== EXERCISE DATA
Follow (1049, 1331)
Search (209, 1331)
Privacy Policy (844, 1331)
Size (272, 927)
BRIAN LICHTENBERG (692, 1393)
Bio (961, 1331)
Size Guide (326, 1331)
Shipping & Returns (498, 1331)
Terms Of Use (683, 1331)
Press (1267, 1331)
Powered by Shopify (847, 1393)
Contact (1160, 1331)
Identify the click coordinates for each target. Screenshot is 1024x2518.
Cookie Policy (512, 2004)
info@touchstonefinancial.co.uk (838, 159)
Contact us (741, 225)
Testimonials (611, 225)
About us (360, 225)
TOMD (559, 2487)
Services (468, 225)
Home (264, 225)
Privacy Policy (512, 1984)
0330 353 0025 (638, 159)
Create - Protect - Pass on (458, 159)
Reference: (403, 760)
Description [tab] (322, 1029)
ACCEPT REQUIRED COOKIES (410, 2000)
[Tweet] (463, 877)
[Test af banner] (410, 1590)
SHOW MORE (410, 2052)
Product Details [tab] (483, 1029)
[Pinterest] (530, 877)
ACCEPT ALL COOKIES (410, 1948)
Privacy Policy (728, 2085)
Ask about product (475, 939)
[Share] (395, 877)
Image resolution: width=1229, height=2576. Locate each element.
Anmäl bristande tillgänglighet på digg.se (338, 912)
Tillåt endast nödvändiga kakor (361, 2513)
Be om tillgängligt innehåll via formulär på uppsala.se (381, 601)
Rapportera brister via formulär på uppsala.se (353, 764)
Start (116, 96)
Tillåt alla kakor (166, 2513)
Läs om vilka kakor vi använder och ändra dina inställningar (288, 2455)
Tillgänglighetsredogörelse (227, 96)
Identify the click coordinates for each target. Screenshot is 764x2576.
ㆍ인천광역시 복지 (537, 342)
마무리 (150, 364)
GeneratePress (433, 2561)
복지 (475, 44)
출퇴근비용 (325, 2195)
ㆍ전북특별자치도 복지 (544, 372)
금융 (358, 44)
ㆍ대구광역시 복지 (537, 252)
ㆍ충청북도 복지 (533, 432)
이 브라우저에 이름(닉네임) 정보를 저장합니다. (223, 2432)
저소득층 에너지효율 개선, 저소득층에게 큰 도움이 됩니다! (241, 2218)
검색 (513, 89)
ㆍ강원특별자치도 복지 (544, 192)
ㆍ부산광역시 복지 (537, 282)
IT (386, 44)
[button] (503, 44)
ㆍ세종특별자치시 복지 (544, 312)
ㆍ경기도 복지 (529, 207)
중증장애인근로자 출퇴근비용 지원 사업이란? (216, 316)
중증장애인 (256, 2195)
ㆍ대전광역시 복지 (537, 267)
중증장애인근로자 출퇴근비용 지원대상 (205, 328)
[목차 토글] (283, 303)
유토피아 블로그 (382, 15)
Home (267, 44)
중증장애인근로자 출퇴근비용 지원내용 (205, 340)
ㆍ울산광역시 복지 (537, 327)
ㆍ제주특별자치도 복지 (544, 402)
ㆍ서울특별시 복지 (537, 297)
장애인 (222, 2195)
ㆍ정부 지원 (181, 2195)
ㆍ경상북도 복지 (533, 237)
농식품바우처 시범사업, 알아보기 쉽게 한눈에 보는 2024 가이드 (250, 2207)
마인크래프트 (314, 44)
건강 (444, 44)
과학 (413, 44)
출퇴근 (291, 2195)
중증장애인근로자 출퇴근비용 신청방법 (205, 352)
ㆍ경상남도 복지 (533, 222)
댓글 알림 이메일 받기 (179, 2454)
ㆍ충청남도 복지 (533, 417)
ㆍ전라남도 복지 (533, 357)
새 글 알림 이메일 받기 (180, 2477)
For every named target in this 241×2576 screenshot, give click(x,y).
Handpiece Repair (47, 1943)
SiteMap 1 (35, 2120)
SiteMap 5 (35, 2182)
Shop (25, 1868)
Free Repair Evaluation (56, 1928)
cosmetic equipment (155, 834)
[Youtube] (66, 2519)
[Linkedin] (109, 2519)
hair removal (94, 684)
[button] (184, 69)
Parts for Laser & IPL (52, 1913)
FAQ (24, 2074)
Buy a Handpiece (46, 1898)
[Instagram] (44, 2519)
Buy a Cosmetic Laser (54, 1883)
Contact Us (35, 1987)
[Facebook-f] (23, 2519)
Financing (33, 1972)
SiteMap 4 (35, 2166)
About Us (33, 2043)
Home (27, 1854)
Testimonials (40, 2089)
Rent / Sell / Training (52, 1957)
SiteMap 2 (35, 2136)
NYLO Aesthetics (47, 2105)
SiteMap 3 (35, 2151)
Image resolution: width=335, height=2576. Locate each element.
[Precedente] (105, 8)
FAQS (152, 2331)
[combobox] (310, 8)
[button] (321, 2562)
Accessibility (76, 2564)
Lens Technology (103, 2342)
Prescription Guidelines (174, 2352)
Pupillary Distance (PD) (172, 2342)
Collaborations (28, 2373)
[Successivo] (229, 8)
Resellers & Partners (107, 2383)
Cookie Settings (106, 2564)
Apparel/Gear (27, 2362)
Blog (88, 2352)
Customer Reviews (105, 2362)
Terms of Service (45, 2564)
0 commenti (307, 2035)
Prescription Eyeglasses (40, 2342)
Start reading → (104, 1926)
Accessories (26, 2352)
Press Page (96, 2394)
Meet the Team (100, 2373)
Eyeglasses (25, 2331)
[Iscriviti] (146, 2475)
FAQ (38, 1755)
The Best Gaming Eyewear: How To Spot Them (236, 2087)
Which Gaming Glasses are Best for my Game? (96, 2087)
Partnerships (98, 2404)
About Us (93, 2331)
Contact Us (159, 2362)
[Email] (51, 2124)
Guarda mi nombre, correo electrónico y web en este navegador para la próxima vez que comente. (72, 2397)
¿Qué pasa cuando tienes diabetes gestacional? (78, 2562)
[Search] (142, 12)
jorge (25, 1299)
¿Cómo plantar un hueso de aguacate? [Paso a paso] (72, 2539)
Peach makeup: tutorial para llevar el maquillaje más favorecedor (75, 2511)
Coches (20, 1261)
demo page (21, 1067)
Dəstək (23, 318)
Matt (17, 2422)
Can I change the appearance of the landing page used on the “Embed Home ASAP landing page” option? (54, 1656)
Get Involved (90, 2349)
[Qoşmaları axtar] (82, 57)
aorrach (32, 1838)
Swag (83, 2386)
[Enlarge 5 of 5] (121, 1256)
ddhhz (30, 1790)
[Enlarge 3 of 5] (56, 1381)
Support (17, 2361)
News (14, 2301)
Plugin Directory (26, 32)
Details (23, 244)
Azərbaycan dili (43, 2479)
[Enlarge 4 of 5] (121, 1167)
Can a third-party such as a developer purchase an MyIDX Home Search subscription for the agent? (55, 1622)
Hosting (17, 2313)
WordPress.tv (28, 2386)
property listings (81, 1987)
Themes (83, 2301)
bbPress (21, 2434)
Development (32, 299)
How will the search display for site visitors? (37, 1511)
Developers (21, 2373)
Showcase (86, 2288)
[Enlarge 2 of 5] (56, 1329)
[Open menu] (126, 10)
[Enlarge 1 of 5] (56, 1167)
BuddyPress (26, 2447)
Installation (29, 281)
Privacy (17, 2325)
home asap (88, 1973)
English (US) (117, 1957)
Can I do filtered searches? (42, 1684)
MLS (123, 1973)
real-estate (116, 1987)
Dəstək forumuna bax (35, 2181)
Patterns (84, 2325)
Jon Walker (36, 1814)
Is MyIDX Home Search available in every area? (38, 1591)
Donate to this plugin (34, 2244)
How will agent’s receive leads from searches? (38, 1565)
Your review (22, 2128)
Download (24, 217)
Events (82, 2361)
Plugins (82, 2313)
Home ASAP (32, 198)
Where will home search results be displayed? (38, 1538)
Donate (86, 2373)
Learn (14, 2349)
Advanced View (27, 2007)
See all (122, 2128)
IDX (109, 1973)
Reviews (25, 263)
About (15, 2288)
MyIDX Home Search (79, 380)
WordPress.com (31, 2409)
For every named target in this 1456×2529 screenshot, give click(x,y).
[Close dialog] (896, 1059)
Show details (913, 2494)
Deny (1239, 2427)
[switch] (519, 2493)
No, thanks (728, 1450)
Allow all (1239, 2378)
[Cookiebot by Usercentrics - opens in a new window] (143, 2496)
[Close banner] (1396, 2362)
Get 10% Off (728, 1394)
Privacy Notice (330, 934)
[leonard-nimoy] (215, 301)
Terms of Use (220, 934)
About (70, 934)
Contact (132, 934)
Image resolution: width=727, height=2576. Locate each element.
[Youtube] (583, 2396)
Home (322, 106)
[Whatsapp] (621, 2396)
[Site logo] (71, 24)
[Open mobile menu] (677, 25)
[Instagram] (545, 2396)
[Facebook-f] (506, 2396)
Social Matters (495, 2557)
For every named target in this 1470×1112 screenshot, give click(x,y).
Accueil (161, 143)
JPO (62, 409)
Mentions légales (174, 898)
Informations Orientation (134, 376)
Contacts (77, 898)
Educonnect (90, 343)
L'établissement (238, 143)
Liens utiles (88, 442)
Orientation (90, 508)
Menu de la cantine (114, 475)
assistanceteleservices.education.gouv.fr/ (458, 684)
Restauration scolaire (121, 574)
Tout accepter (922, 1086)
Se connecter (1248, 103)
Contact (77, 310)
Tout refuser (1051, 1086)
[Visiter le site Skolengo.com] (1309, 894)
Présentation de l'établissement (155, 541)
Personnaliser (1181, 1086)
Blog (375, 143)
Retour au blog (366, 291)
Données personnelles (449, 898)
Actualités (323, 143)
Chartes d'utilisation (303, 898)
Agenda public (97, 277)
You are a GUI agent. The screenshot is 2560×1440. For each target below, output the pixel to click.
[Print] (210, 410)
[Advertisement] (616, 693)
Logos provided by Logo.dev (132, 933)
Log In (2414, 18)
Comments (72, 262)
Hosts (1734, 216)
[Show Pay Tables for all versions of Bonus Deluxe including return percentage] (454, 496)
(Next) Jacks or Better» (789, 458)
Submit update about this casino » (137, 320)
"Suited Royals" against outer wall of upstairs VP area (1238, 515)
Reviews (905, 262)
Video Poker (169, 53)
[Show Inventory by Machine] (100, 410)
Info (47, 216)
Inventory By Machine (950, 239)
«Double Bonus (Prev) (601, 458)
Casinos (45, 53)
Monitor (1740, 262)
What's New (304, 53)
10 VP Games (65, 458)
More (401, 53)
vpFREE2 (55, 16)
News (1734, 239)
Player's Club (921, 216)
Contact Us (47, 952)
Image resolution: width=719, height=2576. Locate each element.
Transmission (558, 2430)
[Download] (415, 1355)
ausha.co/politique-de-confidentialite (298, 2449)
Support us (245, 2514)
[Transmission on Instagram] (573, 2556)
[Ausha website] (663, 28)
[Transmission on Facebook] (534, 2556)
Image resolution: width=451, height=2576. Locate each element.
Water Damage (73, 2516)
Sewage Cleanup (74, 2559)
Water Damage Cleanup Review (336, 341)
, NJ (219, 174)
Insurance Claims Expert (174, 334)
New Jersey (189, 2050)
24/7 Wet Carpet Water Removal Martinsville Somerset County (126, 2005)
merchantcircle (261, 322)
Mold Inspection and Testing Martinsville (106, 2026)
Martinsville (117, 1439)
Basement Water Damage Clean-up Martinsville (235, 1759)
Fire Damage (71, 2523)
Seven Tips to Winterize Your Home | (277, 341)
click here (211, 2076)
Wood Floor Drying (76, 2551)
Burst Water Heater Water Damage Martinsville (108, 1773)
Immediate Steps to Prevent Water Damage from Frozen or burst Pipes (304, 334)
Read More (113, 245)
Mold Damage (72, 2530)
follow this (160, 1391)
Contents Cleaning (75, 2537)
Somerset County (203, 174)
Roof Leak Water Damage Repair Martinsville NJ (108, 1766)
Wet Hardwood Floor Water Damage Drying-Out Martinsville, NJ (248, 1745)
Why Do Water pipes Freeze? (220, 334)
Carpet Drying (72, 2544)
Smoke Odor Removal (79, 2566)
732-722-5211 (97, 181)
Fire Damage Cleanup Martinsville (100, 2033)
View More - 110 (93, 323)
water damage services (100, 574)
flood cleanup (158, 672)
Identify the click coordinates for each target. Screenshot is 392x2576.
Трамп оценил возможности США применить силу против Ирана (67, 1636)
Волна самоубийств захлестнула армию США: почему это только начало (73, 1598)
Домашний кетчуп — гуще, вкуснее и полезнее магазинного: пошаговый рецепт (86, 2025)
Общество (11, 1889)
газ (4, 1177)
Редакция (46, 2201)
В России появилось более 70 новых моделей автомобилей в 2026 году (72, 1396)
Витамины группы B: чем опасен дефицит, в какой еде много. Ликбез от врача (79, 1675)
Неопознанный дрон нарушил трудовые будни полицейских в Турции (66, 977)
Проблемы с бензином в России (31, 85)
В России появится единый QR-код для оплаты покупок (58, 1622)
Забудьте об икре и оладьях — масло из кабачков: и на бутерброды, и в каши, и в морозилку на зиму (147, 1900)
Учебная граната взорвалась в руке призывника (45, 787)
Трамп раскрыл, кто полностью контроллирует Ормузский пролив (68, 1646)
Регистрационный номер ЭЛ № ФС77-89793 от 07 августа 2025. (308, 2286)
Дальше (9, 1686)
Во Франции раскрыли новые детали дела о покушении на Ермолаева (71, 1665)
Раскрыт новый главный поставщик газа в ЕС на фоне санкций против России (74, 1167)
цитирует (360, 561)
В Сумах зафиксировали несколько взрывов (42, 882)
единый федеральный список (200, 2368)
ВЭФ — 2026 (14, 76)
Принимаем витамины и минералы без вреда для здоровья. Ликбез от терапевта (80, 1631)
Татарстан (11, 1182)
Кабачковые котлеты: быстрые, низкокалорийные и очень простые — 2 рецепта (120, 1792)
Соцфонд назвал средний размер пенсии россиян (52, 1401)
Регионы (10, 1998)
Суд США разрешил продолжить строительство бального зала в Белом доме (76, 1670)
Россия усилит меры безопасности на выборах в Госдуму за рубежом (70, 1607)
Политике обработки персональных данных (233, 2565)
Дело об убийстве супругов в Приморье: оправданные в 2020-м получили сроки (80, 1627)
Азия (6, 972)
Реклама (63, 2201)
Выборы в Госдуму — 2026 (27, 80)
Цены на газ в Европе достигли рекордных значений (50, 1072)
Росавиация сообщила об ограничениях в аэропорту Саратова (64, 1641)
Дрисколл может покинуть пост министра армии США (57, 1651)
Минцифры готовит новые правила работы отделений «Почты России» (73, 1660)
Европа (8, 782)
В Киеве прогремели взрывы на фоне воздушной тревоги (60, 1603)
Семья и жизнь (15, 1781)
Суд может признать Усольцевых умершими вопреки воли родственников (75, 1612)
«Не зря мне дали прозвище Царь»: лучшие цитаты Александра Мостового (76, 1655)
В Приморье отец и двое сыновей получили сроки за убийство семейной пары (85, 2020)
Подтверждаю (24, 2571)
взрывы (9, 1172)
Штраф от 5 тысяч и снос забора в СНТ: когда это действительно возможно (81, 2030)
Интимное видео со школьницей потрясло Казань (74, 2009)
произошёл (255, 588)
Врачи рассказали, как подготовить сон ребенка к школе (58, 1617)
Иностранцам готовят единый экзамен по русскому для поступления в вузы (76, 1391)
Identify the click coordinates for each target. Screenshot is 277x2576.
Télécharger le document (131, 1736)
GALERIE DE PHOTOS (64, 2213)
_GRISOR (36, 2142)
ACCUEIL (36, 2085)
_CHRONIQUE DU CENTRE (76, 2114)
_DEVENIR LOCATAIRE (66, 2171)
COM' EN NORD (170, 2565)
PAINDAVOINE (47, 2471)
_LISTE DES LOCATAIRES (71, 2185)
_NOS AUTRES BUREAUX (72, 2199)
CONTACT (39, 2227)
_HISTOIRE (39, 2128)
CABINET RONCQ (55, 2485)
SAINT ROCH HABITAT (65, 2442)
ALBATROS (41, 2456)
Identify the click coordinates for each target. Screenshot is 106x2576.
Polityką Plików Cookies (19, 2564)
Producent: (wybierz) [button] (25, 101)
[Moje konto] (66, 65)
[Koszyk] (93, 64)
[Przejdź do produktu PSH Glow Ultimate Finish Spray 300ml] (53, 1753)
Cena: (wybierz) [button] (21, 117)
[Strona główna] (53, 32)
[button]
====
## TASK TO CARRY OUT:
Output the lines above between the one holding "[Test af banner] (410, 1590)" and the one holding "[Share] (395, 877)", inclusive, with nothing before or after them.

## ANSWER SPACE:
[Test af banner] (410, 1590)
SHOW MORE (410, 2052)
Product Details [tab] (483, 1029)
[Pinterest] (530, 877)
ACCEPT ALL COOKIES (410, 1948)
Privacy Policy (728, 2085)
Ask about product (475, 939)
[Share] (395, 877)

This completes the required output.